Aren't we all. Sometimes, I start my car and say, Wow, no check engine light? Whats wrong with this thing.


----------



## Merchlewitz (Aug 3, 2016)

I have already had it in the shop for the negative battery cable deal.. because my power steering light was coming on, the window calibration was frequent, also my display screen for the radio was shutting off and turning on... Just hope I did not buy a lemon... Also I have not purchased a DEF bottle or def any recommendations?


----------



## kmfinley93 (Oct 2, 2015)

As long as it's labeled DEF then your'e fine. Any auto parts store will carry it or wal-mart. As far as I know, wal mart is good for two things- DEF and Ammunition.


----------



## CruzeDan (May 17, 2015)

Most have had their fair share of issues with this car. I refused to believe it, but my car has had 2 CELs (H02S and DEF tank heater short) and a side zone alert sensor/module replaced due to fault codes/DIC warning messages, along with the microphone needing to be replaced due to a fault code. Keep in mind this is a car meticulously maintained by 2 dedicated in-house GM technicians (My father and brother!) and is a low mileage (11,300mi) year and a half old example. I haven't lost all faith in it yet, and still do like the car a lot, but I am much more aware that the cars we bought might be an experiment, I'm just glad I have the resources I do to keep up with it. DEF is DEF, I use GM ac-delco, but it is standardized so it shouldn't matter, just make sure it is fresh and isn't contaminated.


----------



## Merchlewitz (Aug 3, 2016)

UPDATE: Just got a call from the dealership.. They have replaced sensors 2/3, and I will be able to pick up the Cruze on Monday


----------



## diesel (Jun 8, 2013)

Merchlewitz said:


> UPDATE: Just got a call from the dealership.. They have replaced sensors 2/3, and I will be able to pick up the Cruze on Monday


Keep us posted. Hopefully your luck with the EGT replacement is the same as mine. I've gone 120K+ miles since replacement with no further issues.


----------



## Merchlewitz (Aug 3, 2016)

Just curious, how many sensors are there? Also how often do issues happen with the egt?

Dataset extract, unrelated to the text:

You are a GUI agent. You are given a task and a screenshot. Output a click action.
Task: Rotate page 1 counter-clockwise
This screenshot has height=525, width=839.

Sent from my Nexus 6 using Tapatalk


----------



## diesel (Jun 8, 2013)

Merchlewitz said:


> Just curious, how many sensors are there? Also how often do issues happen with the egt?
> 
> Sent from my Nexus 6 using Tapatalk


There's a post in the technical section that shows all the sensors and their location, I think it's a sticky. EGT is the most common issues and seems to affect every one sooner or later.


----------



## Merchlewitz (Aug 3, 2016)

Going to pick up the car here in a few, was curious on the total... Even though it's covered under warranty the service manager said it was around $550 after parts and labor.

Sent from my Nexus 6 using Tapatalk


----------